• **Instrucciones de la tarea**
Transcribe sin cambios un fragmento del texto sobre el libro de Manuel Vilas: empieza en las palabras que contienen "Me gusta ese" y termina después de "también el nuestro.".

• **Texto mostrado**
..............................
La utopía bajo el ropaje de la autoficción novelesca (doble utopía, o el absoluto no-lugar, diríamos para ser exactos) se dan la mano en un libro inclasificable, rompedor de esquemas, que indaga en las profundidades del ser-creador y del ser humano, y me refiero, ¡cómo no!, a la más reciente obra del narrador español Manuel Vilas (Barbastro, 1962), titulada: El mejor libro del mundo (Destino, 2024), que me vuelve a sorprender como en sus días lo hizo su famosísima y también autobiográfica Ordesa.
De entrada, me gusta la irreverencia de Vilas, ese desmadre que no se guarda nada para sí, ese contar todo sin dobleces ni hipocresías, ese abrirse en canal y mostrar su interioridad al lector en una suerte de exploración en los abismos del Ser, que nos llevan por insólitos territorios de la psique y nos dejan estupefactos, noqueados, sin posibilidad alguna de levantarnos (o de abandonar la lectura), acezantes con unas páginas en las manos que no sabemos qué hacer con ellas: si lanzarlas lejos para que no nos impacten ni nos descubran más, o que se decanten en la interioridad hasta hacerse parte consustancial de nosotros mismos.
Me gusta ese Vilas que se desnuda ante nosotros y no se inmuta frente a nuestro voyeurismo; sino que se abre aún más para que podamos internarnos en cada pliegue, en cada palmo de la piel, hasta dejarnos exánimes, perplejos, ronroneando como gatos escaldados, demudados de impresión con unos textos que nos empujan al desfiladero, que nos impelen a admirarlo, a envidiarlo y, ¿por qué no?, a denostarlo (solo en principio), para que no se nos note el disfrute y el goce interior, así como la aquiescencia frente a su sentir que es el mismo nuestro (¿qué duda cabe?), porque él es tan humano como el resto, tan ansioso de posteridad y de reconocimiento como todos los autores, y su sufrimiento frente al detalle, los gestos, las miradas, los silencios y las acciones, en también el nuestro.
..............................
• **Datos**

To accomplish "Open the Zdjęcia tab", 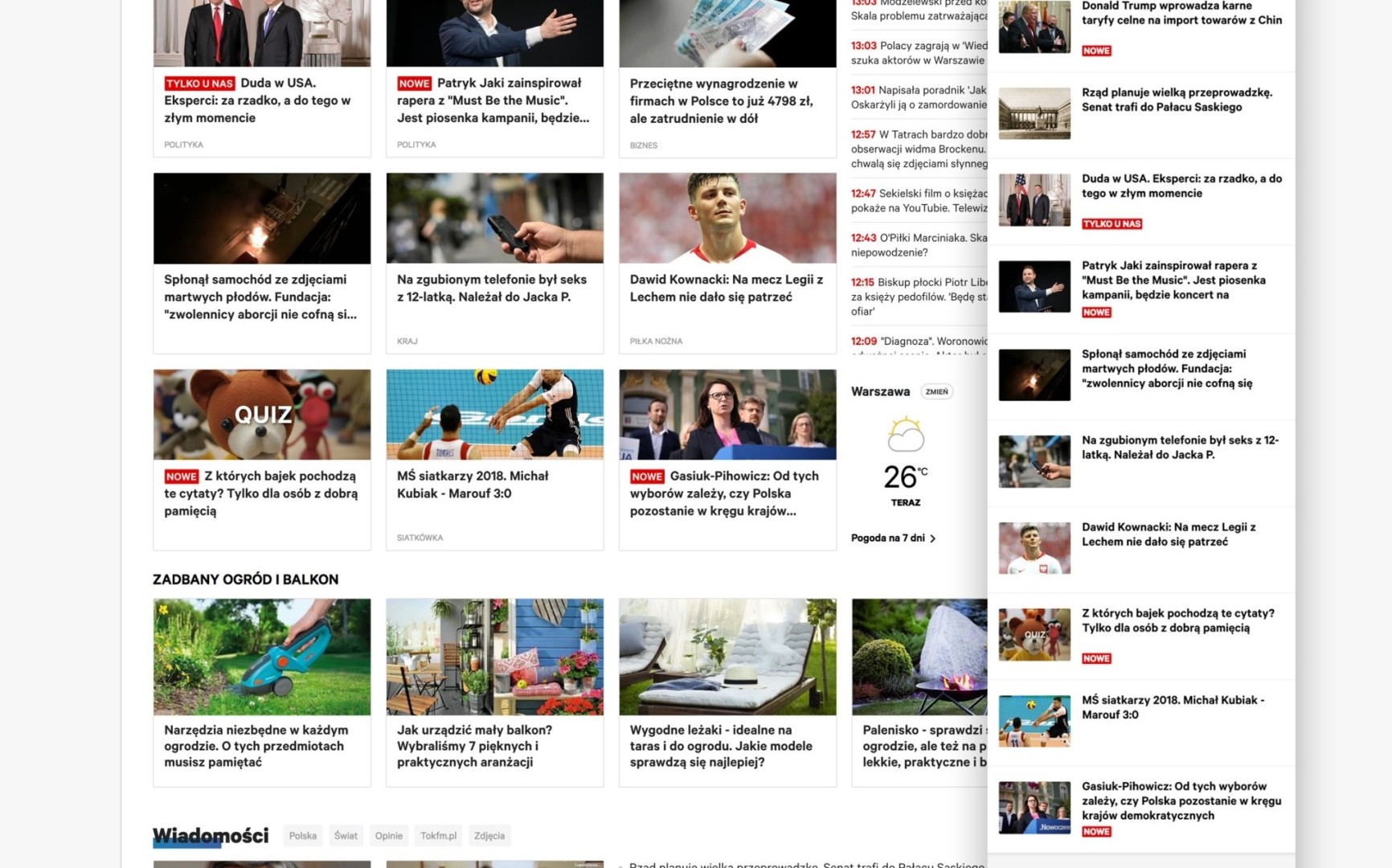I will tap(489, 836).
..............................
• **Resultado**
Me gusta ese Vilas que se desnuda ante nosotros y no se inmuta frente a nuestro voyeurismo; sino que se abre aún más para que podamos internarnos en cada pliegue, en cada palmo de la piel, hasta dejarnos exánimes, perplejos, ronroneando como gatos escaldados, demudados de impresión con unos textos que nos empujan al desfiladero, que nos impelen a admirarlo, a envidiarlo y, ¿por qué no?, a denostarlo (solo en principio), para que no se nos note el disfrute y el goce interior, así como la aquiescencia frente a su sentir que es el mismo nuestro (¿qué duda cabe?), porque él es tan humano como el resto, tan ansioso de posteridad y de reconocimiento como todos los autores, y su sufrimiento frente al detalle, los gestos, las miradas, los silencios y las acciones, en también el nuestro.